Bug #29847 Large CPU usage of InnoDB crash recovery with a big buf pool
Submitted: 17 Jul 2007 15:38 Modified: 13 May 2010 14:34
Reporter: Heikki Tuuri Email Updates:
Status: Closed Impact on me:
None 
Category:MySQL Server: InnoDB storage engine Severity:S2 (Serious)
Version:All OS:Any
Assigned to: Inaam Rana CPU Architecture:Any
Tags: Contribution

[17 Jul 2007 15:38] Heikki Tuuri
Description:
This was spotted by Peter Zaitsev.

buf_flush_insert_sorted_into_flush_list() unneccessarily puts the blocks into the flush list sorted by the lsn, though that is only needed if InnoDB does redo log application in background, in connection with other processing.

How to repeat:
See above.

Suggested fix:
Remove the sort in current code. Remove possible assertions that fail.
[1 Sep 2007 17:18] Heikki Tuuri
An observation from Inaam:

We *cannot* simply remove the sorting logic because though we do relog application before bringing server online, we don't flush the list at the end of the log application.

A new suggested fix:

In crash recovery, using a red-black tree or some other sorted data structure to insert into the flush list in O(log(n)) time is the best solution. This involves some extra code, but we preserve the nice simple feature that the flush list is always sorted on the 'oldest modification' lsn.
[4 Mar 2008 17:25] Heikki Tuuri
Reclassifying as a feature request, because this requires substantial new code.
[27 Oct 2008 7:46] Domas Mituzas
Feature request, 'make crash recovery work' ?
[27 Oct 2008 11:53] Žilvinas Šaltys
You should really fix this. No one want's to wait for their servers to recover.
[28 Oct 2008 20:40] James Day
One reported effect of this performance limitation is that a system with 24GB buffer pool size could only recover 10% after 2 hour. With a 4G buffer pool and innodb_flush_method=O_DIRECT removed the system recovered completely in 30 minutes.

Partial workarounds.

1. During recovery, temporarily reduce innodb_buffer_pool_size to force InnoDB to flush pages from the flush list. A value of 4G is likely to be reasonable.

2. During recovery, temporarily remove O_DIRECT so that the operating system can cache changes during recovery.

Users who have RAID setups with many drives (at least 4-6) should investigate this for normal use because O_DIRECT on Linux serialises writes and can sometimes reduce performance in RAID setups. Those using innodb_file_per_table are less likely to be affected because the many different files increase the chance of multiple writes being possible. Experiment to determine the best setting for your system.

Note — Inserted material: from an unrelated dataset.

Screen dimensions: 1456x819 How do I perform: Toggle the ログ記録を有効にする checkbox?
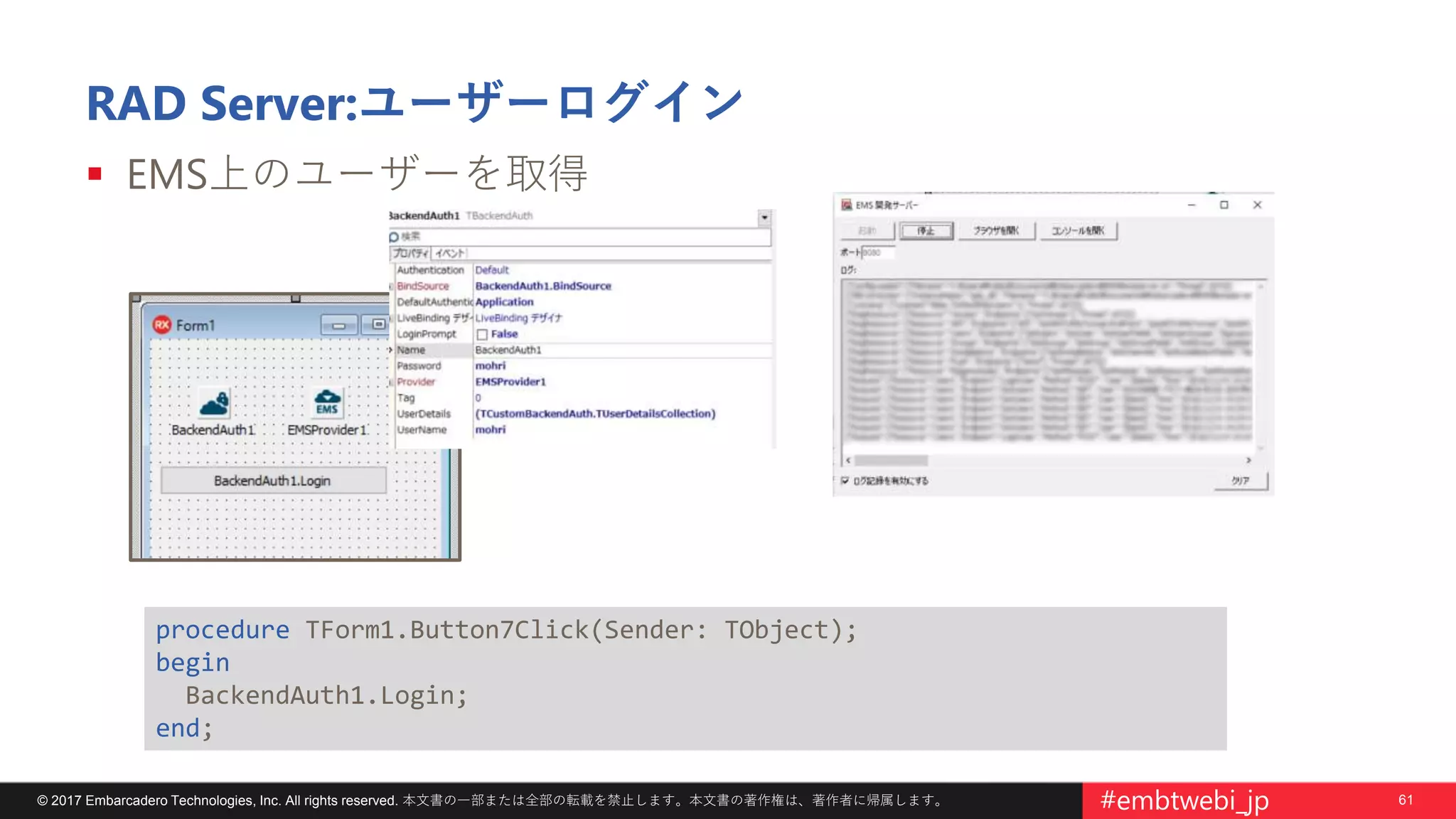click(845, 481)
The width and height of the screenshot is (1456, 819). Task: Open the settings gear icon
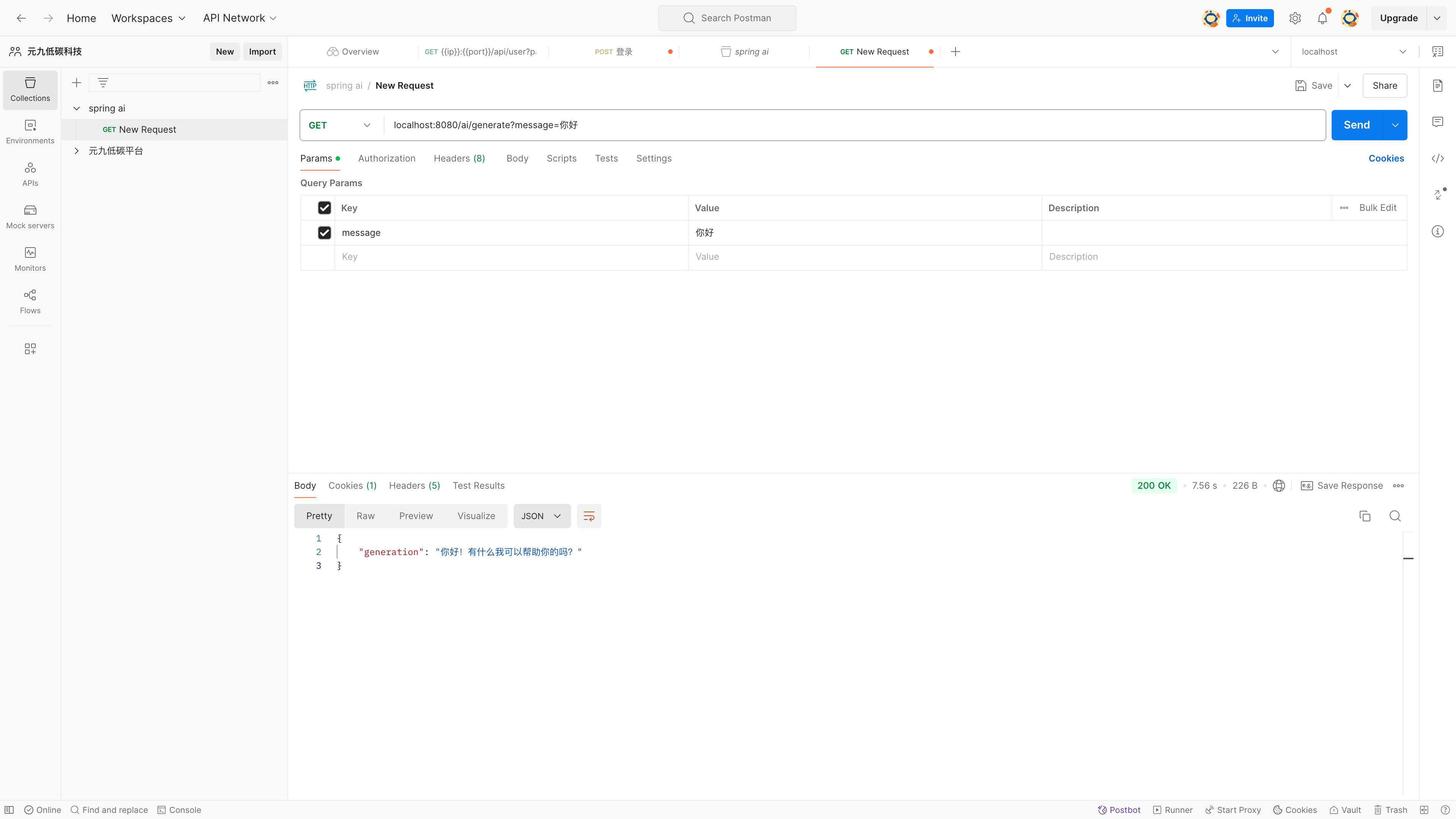click(1295, 18)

2. At performance cost during normal operations, decrease the maximum number of dirty pages with changes to apply by reducing one or more of these settings, in approximate best to worst performance effect order:

 innodb_max_dirty_pages_pct
 innodb_log_file_size
 innodb_buffer_pool_size

This performance improvement request is discussed at:

http://www.mysqlperformanceblog.com/2007/07/17/innodb-recovery-is-large-buffer-pool-always...

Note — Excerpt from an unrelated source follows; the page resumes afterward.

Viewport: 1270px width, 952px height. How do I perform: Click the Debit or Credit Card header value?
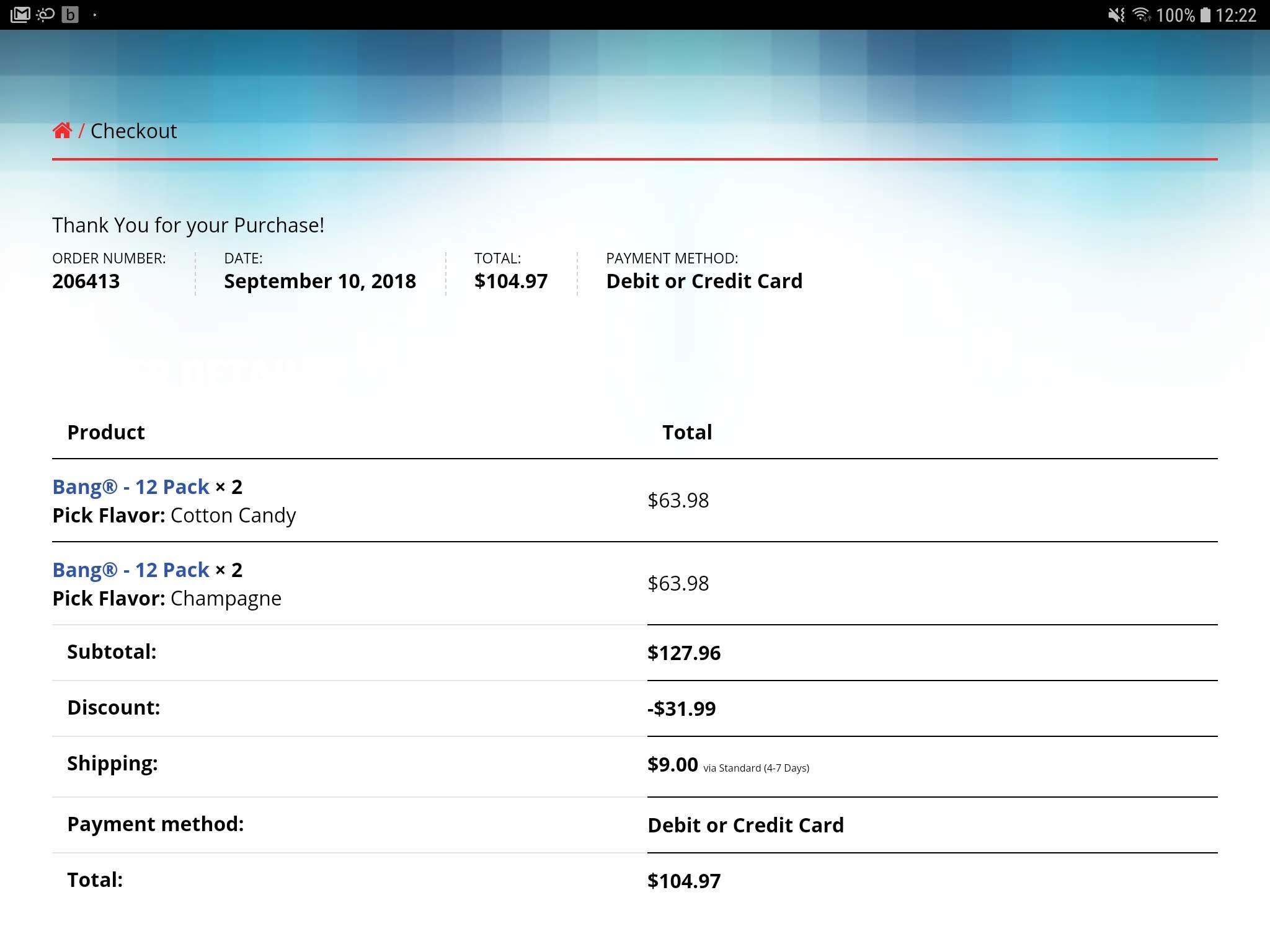point(704,281)
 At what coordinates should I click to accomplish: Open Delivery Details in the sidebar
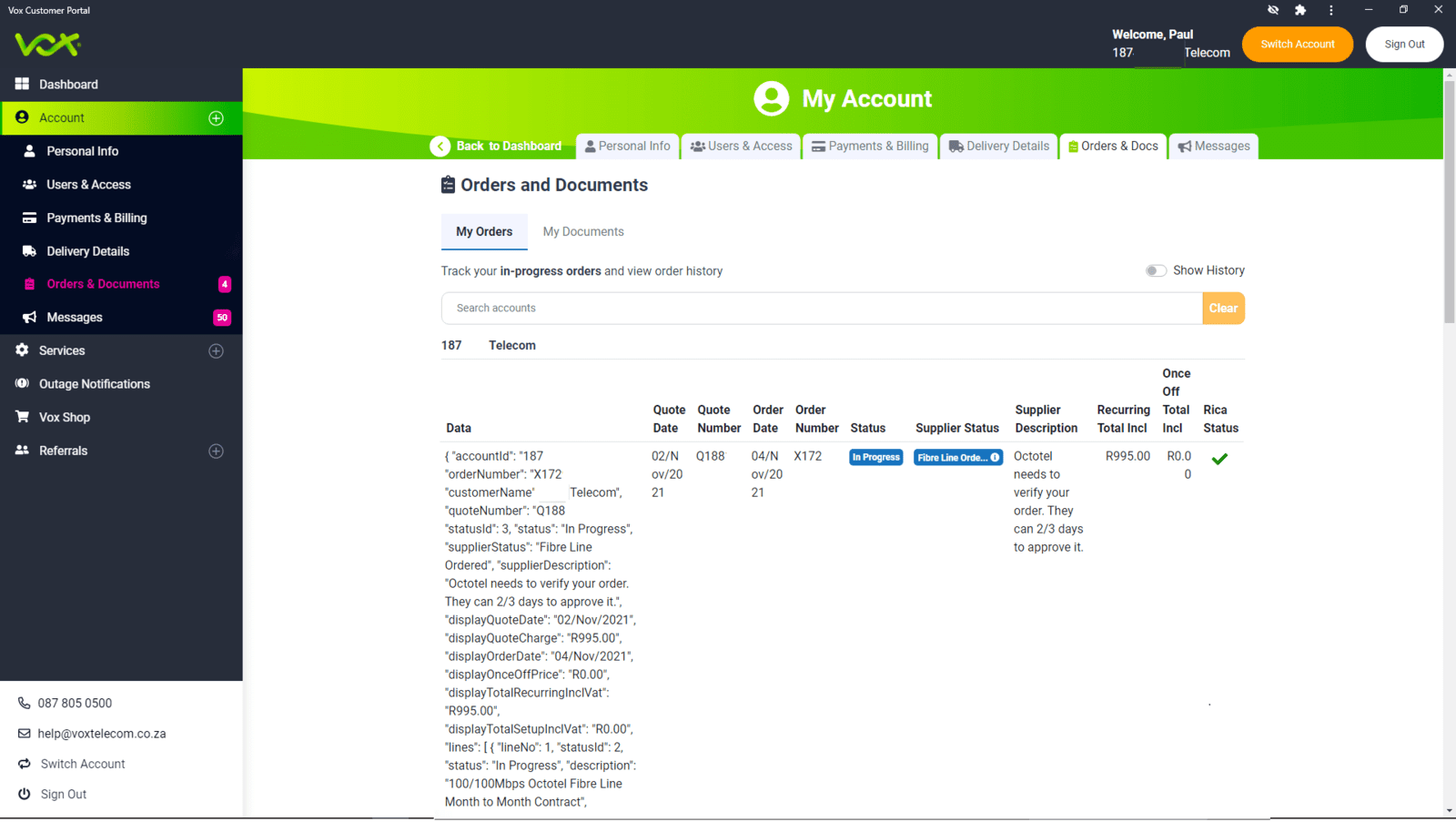pyautogui.click(x=88, y=250)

http://www.mysqlperformanceblog.com/2008/09/04/how-quickly-you-should-expect-to-see-bugs-f...

http://dammit.lt/2008/10/26/innodb-crash-recovery/
[7 May 2009 16:42] harry wang
I think I have found a solution to this problem. Maintain an array list, which contains some pages in flush-list. And periodically update the array list. when insert a block into flush list , compare the block with pages in array list. At the end return a page whose oldest_modification is older than the block’s. So we could start looking up through the flush_list from the page we just found, not always start from the beginning.
I guess the pages contained in the array list will not be flushed and move to other list (LRU ,FREE)list during recovery and then my solution could work. If it is not then the value of in_flush_list should be maintained(need another changes), and compare block with pages which are in flush-list. 
I have tested it. I set buffer pool to 32G and the recovery time decrease from 3 hours to 3 minutes.
Is there some thing I misunderstand?  my code are only about 50 lines and should be very easy to understand.^_^
[7 May 2009 16:44] harry wang
add a function and modify buf_flush_insert_sorted_into_flush_list

Attachment: fast_insert_into_flush_list.txt (text/plain), 3.55 KiB.

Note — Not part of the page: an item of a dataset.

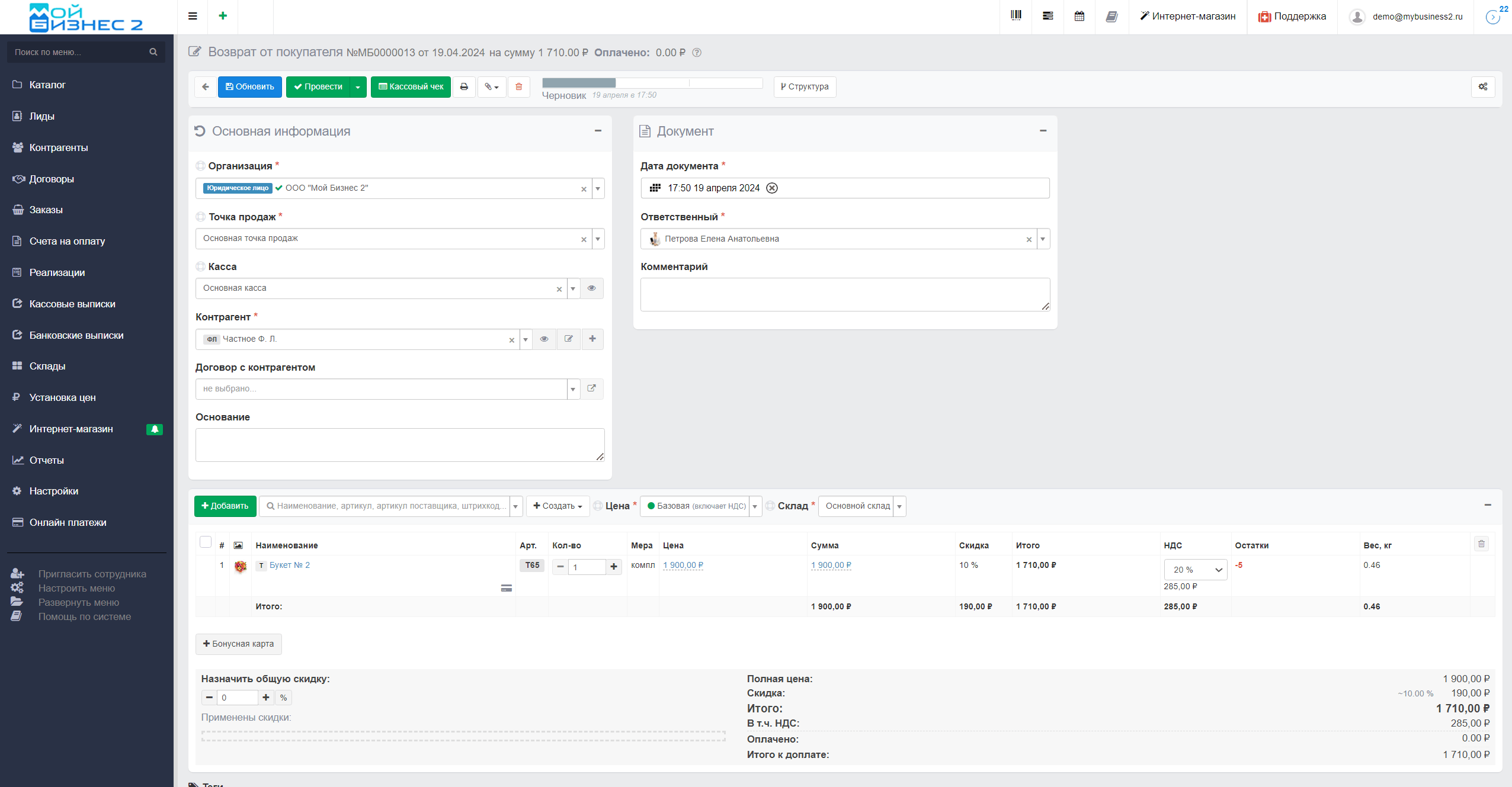Click the Кассовый чек button
Viewport: 1512px width, 787px height.
(411, 86)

[8 May 2009 13:38] Heikki Tuuri
Thank you for your suggested patch! Inaam has worked on this problem on our side and can comment further on this.
[9 Jul 2009 12:13] Lenz Grimmer
Please also see
http://www.mysqlperformanceblog.com/2009/07/07/improving-innodb-recovery-time/ for a patch that dramatically speeds up InnoDB recovery. It would be great if it could be incorporated into InnoDB shortly.
[19 Jul 2009 0:37] MySQL Verification Team
Hi,

Why don't we flush pages when a flush list gets large? Flushing very 1000 pages or similar may be a reasonable workaround, although it's not a true fix.
[19 Jul 2009 0:42] MySQL Verification Team
Another temporary workaround is to add a new parameter like innodb_max_dirty_pages_pct_recovery to cap an amount of dirty pages only during recovery. Both may be easy to implement. Setting low innodb_max_dirty_pages_pct may improve the recovery performance, but may spoil normal operating performance. So, we need a parameter which only affects during recovery.
[11 Dec 2009 17:10] Ken Jacobs
Valerie, 

As you now, recovery is a very critical function, and improvements in this area will require significant design and testing.  Users don't typically "test" recovery.  Instead, they RELY on it.

Innobase has done a great deal of work in the past several years to improve testing focused on various failure scenarios (for example, crashes during recovery).   We've found and fixed bugs that users would never found or been able to reproduce, but that could have been disastrous had they encountered them.  So, we do understand the importance of very diligent work in this area.

Note that with the InnoDB Plugin, it is now possible to improve the way checkpoints are performed, both to smooth out performance (and avoid bursts of redo log write activity), while also keeping the buffer pool "cleaner".   Users with very large buffer pools should experiment with adaptive flushing and appropriate settings of innodb_io_capacity.  With appropriate tuning, these parameters (and the ability to have smaller redo logs) can improve recovery time in many situations.

With all of the uncertainties surrounding our companies at the moment, and the state of product planning for future releases of InnoDB and MySQL, we are not prepared to make a projection of when we might be able to address this feature request ("improve performance of recovery").

Thanks for your understanding.
[14 Apr 2010 3:12] James Day
See http://blogs.innodb.com/wp/2010/04/innodb-performance-recovery/ for the planned fix for this and bug #49535 for some related work that together are expected to make crash recovery as much as thirty times as fast for large recovery jobs.
[13 May 2010 12:40] Inaam Rana
fixed in plugin 1.0.7
[13 May 2010 14:34] Paul DuBois
Noted in 5.1.46, 5.5.4 changelogs.

The redo scan during InnoDB recovery used excessive CPU. The efficiency of this scan was
improved for InnoDB Plugin, significantly speeding up crash recovery.